Mais Uri va reprendre son bien d'une manière triomphante, en revendiquant exclusivement, à son tour, la paternité de la Confédération, et en attribuant à l'un des siens l'honneur de l'avoir fondée. Au moment, en effet, où la tradition nationale fait son apparition dans le monde sous la forme qu'elle a dès lors retenue, on dirait qu'il est sorti du berceau où elle a vu le jour deux jumeaux qui se distinguent l'un de l'autre par une physionomie différente, peut

être faudrait-il dire pour plus d'exactitude, deux enfants qui ne sont pas issus de la même mère. Cette double origine et cette double physionomie suffiraient seules pour attester tout ce qu'il y avait encore d'indécis et d'arbitraire dans la création d'une légende qui débutait par un flagrant désaccord. D'un côté, en effet, nous constat ons l'existence, vers l'an 1470, d'un chant qui rapporte exclusivement au pays d'Uri et à Guillaume Tell la naissance de la Confédération, de l'autre, nous trouvons à la même date une chronique qui, faisant de l'aventure de celui qu'elle nomme « le Thall » un épisode accessoire de l'affranchissement des Waldstätten, attribue l'émancipation nationale à une conjuration formée au sein des trois vallées, sur l'instigation d'un citoyen de Schwyz, pour tirer vengeance des actes de tyrannie commis, dans chacun des Etats forestiers par des baillis autrichiens.

De ces deux branches presque simultanées de la tradition, celle d'Uri, qui est la plus courte, mérite à ce titre, ainsi qu'en raison de sa priorité chronologique probable, d'être examinée la première. Bien que le chant populaire où nous la rencontrons d'abord ait dû former originairement un tout distinct et complet, il n'est cependant parvenu jusqu'à nous que comme servant d'introduction à une ballade, dont le plus ancien texte connu n'est pas antérieur à l'an 1501, mais dont la composition doit remonter à l'année 1474. Cette ballade est elle-même incorporée dans un chant plus étendu, dont l'ensemble n'a pu être écrit que quelques années plus tard, et qui offre ainsi un double exemple du travail d'agglomération successive, auquel étaient soumis les chants populaires, qui se grossissaient graduellement par l'adjonction de couplets renfermant, ou

bien le développement du sujet principal, ou bien le récit d'incidents nouveaux. Les ballades historiques suisses présentent maints cas de ce genre, et le chant de Tell, en particulier, que nous allons reproduire sous sa forme la plus ancienne, s'enrichit très-vite de détails et d'embellissements qui lui étaient primitivement étrangers. Le voici, littéralement traduit, en conservant toute la gaucherie et l'incohérence du texte original 14.
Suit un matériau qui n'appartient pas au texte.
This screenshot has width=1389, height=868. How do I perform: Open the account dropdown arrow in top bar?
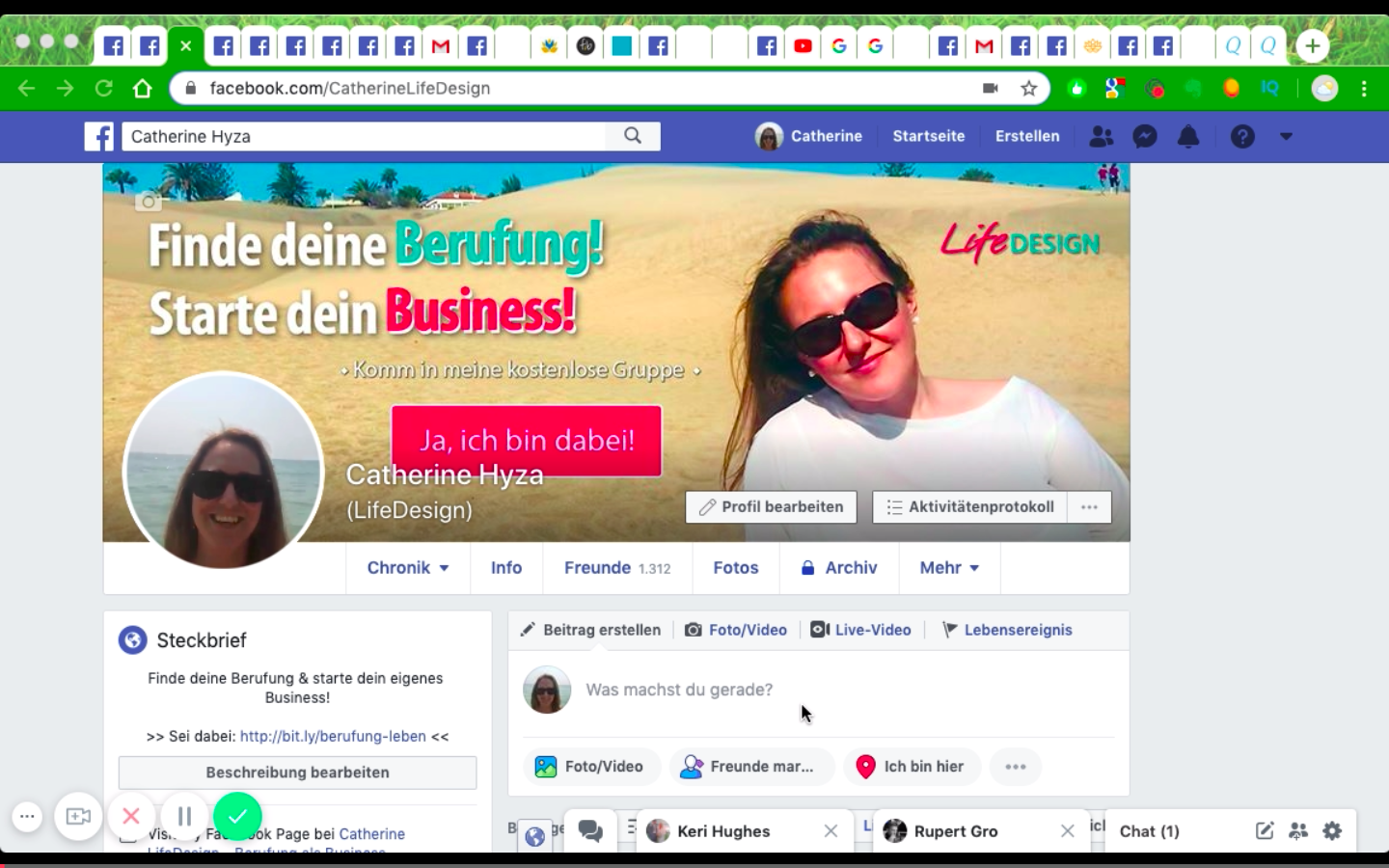point(1286,137)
« C'est de la Confédération que je veux parler: jamais homme n'a encore rien entendu de pareil. Ils ont singulièrement bien réussi ! Ils possèdent une sage et solide alliance. Je veux vous chanter la véritable origine, comment est née la Confédération.
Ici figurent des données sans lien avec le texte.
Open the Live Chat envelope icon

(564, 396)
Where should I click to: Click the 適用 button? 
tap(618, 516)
« Un noble pays, vraiment bon comme l'amande, et qui se trouve enfermé entre des montagnes beaucoup plus sûrement qu'entre des murailles, c'est là qu'a, pour la première fois, commencé l'alliance; ils ont sagement mené l'affaire dans un pays qui s'appelle Uri.

Apprenez donc, chers braves gens, comment, pour la première fois, commença l'alliance et ne vous en laissez pas ennuyer. Apprenez comment un père dut, de sa main, abattre une pomme placée sur la tête de son propre fils.

« Le bailli dit à Guillaume Tell: « Prends garde maintenant que ton art ne te faillisse pas, et écoute bien ce que je te dis: Si tu ne la touches pas du premier coup, il t'en reviendra certes un petit profit, et cela te coûtera la vie. »

<«< Alors il pria Dieu jour et nuit de permettre qu'il touchât la pomme du premier coup. Cela pourrait les ennuyer si fort! Il a eu, par la grâce de Dieu, le bonheur de pouvoir tirer, comme il l'espérait, avec tout son talent.